If we enable isolated block rendering then we enable that experimentation

Please point what "isolation" means?
- we can't render block in isolation of current theme and enabled modules.
- blocks can use forms inside so more assets and data can be dependency for block rendering

Crell’s picture

Isolated from the rest of the page. Ie, If a page has 5 blocks we conceptually want them all to be renderable in different PHP processes.

Wim Leers’s picture

Thanks for the extra background info Crell :)

Crell, I think you're on of the most qualified people to open a new issue that frames addressable block rendering in the current D8 reality. Would you be willing to do so?

Crell’s picture

I need to get back up to speed on the post-fragment rendering world first.

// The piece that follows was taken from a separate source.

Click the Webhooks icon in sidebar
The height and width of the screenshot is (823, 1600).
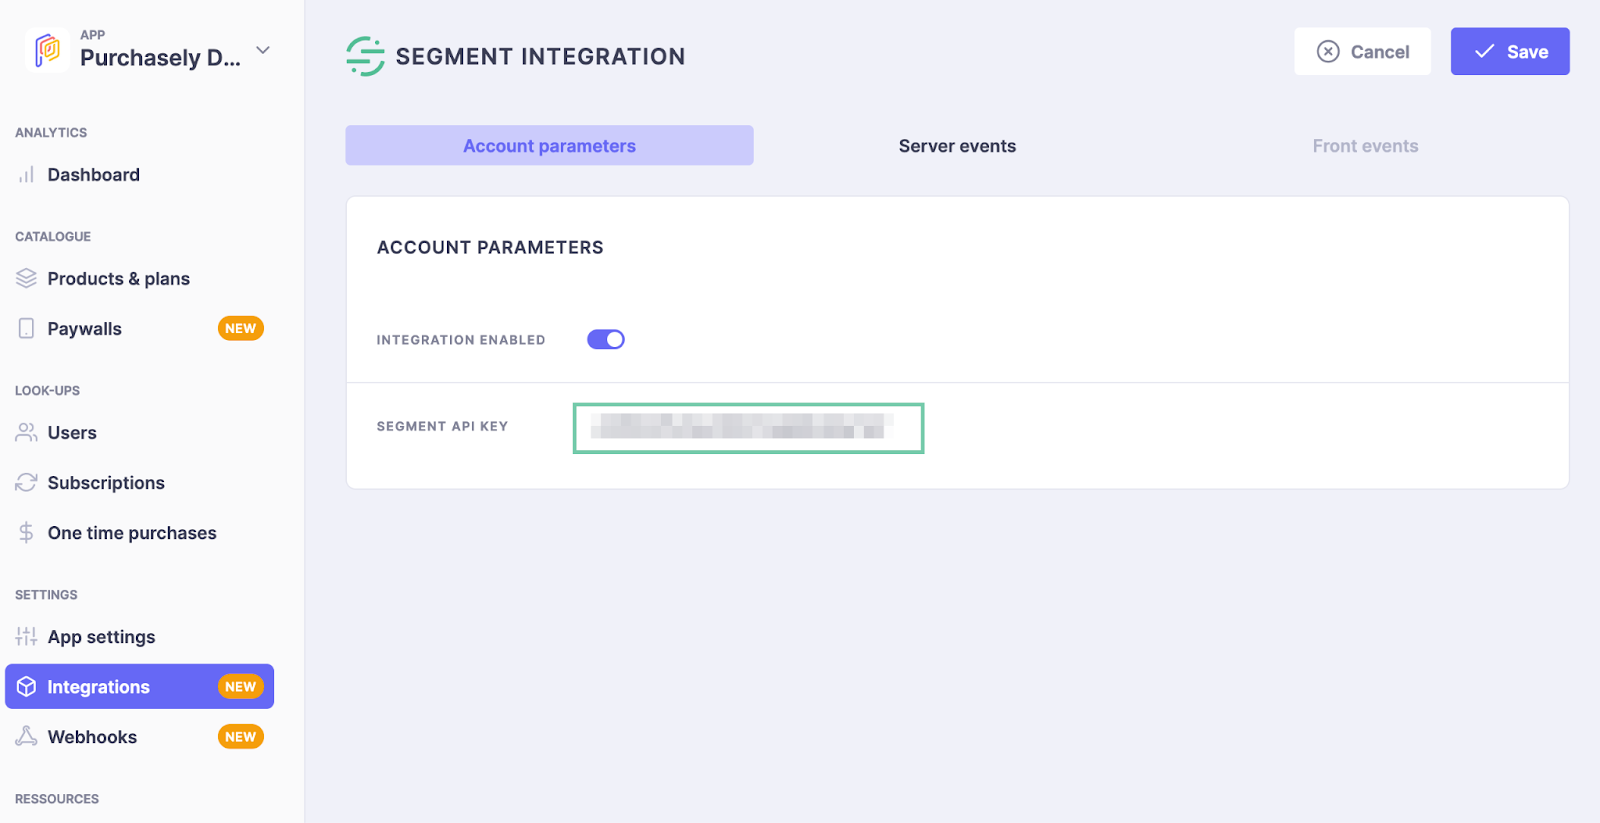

I mostly sat out that issue so I have to get myself back up to speed.

Wim Leers’s picture

Ok, let me know if something is unclear!

Fabianx’s picture

Okay, so technically isolated block rendering is not needed and we can do what Symfony does with subrequests with render array properties as well and using #post_render_cache.

Realistically currently blocks might depend on the main page request, but then they should be using a context or cache context to be renderable PER page, which means they would never be ESI'ed or AJAX'ed anyway.

However a block might still be different per USER and have different CSS - and that is a very realistic use case - just display a list of teasers and some of those teasers have data that needs some CSS (like flags), but others have not ...

So you need a way to render the assets, but with the to-library transition, we can use /js and /css loaders, so that will be solved in some way.

The main request might still predict libraries it needs for the ESI or AJAX block, but it can't rely on it.

Render Arrays now only contain #pre_render and #cache, which is information that is perfectly suited to push to a sub-request as it is usually isolated data enough. (Big Pipe, etc).

All we really need is a way to push #pre_render -> #post_render_cache and replace with a placeholder and for BIG data like objects in the #pre_render array we might need a serialize or create placeholder method or such to ensure the data is as minimal as possible.

Once we have that structure and such we can use #post_render_cache internally we can also push that optionally to a sub-request, because the data is suited for e.g. a POST. If we have no global state, that works well.

Another reason why the symfony fragment framework is not suitable is that we have strong cache contexts, which we need to transfer over the wire as well. e.g. for a per user cached block.

AND ESI / AJAX caching is so much more than just doing an authorized HTTP request (that is the easy part), but you want to have special expiration headers (max-age / downstream-ttl), cache contexts, cache tags, etc. on them ...

Because you want Varnish to cache the ESI, not Drupal be called again and again and you want the browser to cache the AJAX request for a moment (which he can if the user is in the URL).

My own strategy (in D7) is to use ESI/AJAX/... in knowledge of the original request, e.g. via a special http header like:

/fragment/1234-5678
X-Drupal-Uid: 1
X-Drupal-Request-Path: /node/1

where 1234-5678 is the cache id of the block without the cache contexts replaced.

( and for ajax: /fragment/1234-5678?uid=1 )

e.g. {1234-5678} -> CID: block:whos_online:@cache_context.user

So blocks _do_ have cache context agnostic addresses already.

In the fast path the cache contexts are resolved and then the item is retrieved from cache.

In the slow path, the main page request is executed by setting the path and executing the route normally, but then only retrieving _this_ fragment instead of all blocks.

OR

the data can be stored in the UUID, which is just the #pre_render, #cache part of the render array (or in #post_render_cache).

Please see:

http://wimleers.com/talk-render-caching-drupal-7-and-8/#/4/7

(start of that section is here: http://wimleers.com/talk-render-caching-drupal-7-and-8/#/4)

for a lot more information on how the big picture for ESI / AJAX / etc. needs to work.

Thanks!

catch’s picture

Status: Postponed » Closed (duplicate)

Marking duplicate of #2469431: BigPipe for auth users: first send+render the cheap parts of the page, then the expensive parts and related auto-placeholdering/placeholder strategy issues.